> **Selected text**:
---

Re an Application by New Zealand
[1998] QSC 224
•23 October 1998
IN THE SUPREME COURT
OF QUEENSLAND
No 8873 of 1998
Brisbane
[Re an application by New Zealand]
Before the Hon. Justice Atkinson
IN THE MATTER of the Extradition Act 1988 (Commonwealth)
- and -
IN THE MATTER of an application by New Zealand to review an Order of Mr Kilner SM made in the Magistrates Court at Brisbane.
CATCHWORDS: EXTRADITION - New Zealand - lengthy period since alleged offences - sexual offences against child - whether extradition unjust, oppressive or too severe a punishment.
Counsel:D Campbell for the applicant
D Kent for the respondent
Solicitors:Commonwealth Department of Public Prosecutions for the applicant
Legal Aid Queensland for the respondent
Hearing Date: 14 October 1998
REASONS FOR JUDGMENT - ATKINSON J
Judgment delivered 23 October 1998
The applicant, New Zealand, seeks an order pursuant to s.35(2)(b) of the Extradition Act 1988 (Cth) quashing an order made by the magistrate, Mr Kilner SM on 14 September 1998. The order of the magistrate was to release Mr Bannister, who had been arrested under an endorsed New Zealand warrant, from custody.
The Charges
The background to this application is that a warrant for Mr Bannister’s arrest was issued in New Zealand on 20 February 1998 by his Honour Judge Kerr of the New Zealand District Court in Auckland. The charges against Mr Bannister are:
1.Two counts of raping a female contrary to s.128 under the Crimes Act 1961 (NZ) for which the maximum term of imprisonment is 14 years; and
2.Two counts of indecent assault on a girl aged 12-16 years under s.134(2a) of the Crimes Act 1961 (NZ) for which the maximum term of imprisonment is 7 years.
There are said to be two police witnesses and nine civilian witnesses. The summary of facts which were filed in support of the extradition order show that the offences are said to have occurred between 1975 and 1976.
It is alleged that between 1 January 1975 and March 1976 Mr Bannister committed several indecent assaults and rapes on the complainant who lived in the house next door. The counts involve many acts, set out in great detail in the statement of facts, which show an older man using a 12 year old girl for his sexual pleasure. A number of allegations, for example, relate to his having oral sex with her when he ejaculated into her mouth holding her head tightly so that she could not pull away.

---

> **Task set**:
- A) Answer these from the extradition judgment:
(i) On what date was the hearing held?
(ii) Which judge issued the warrant for Mr Bannister's arrest, and in which court?
(iii) What is the maximum term of imprisonment for the indecent assault counts?
- B) Reproduce the passage of the extradition judgment that opens with the words containing "CATCHWORDS: EXTRADITION - New" and closes with "severe a punishment.".
The material after this point comes from a different source than the judgment.

> **Supplied information**:
---

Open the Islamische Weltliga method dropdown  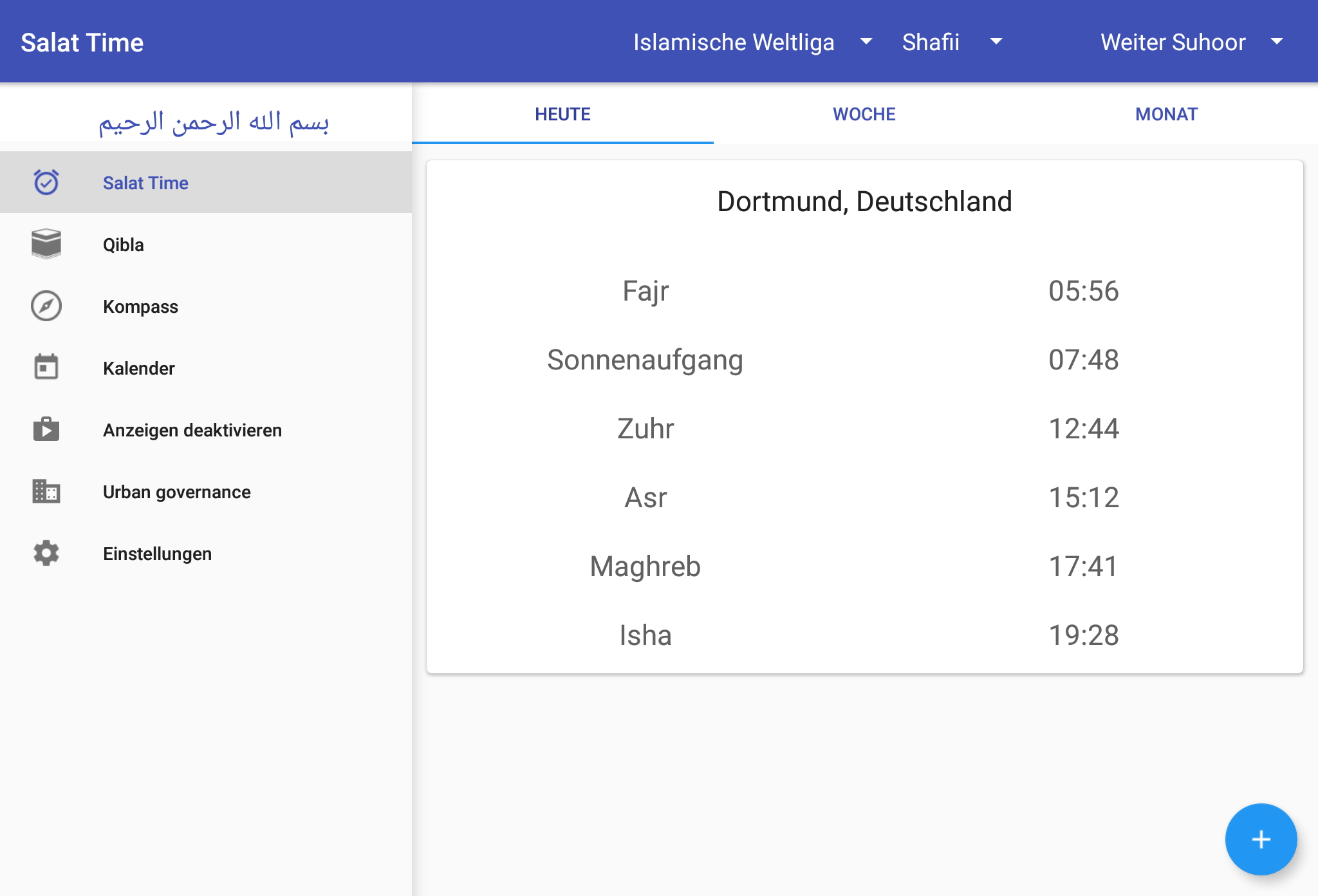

---

> **Answer list**:
- A)
(i) 14 October 1998
(ii) Judge Kerr, of the New Zealand District Court in Auckland
(iii) 7 years

- B)
CATCHWORDS: EXTRADITION - New Zealand - lengthy period since alleged offences - sexual offences against child - whether extradition unjust, oppressive or too severe a punishment.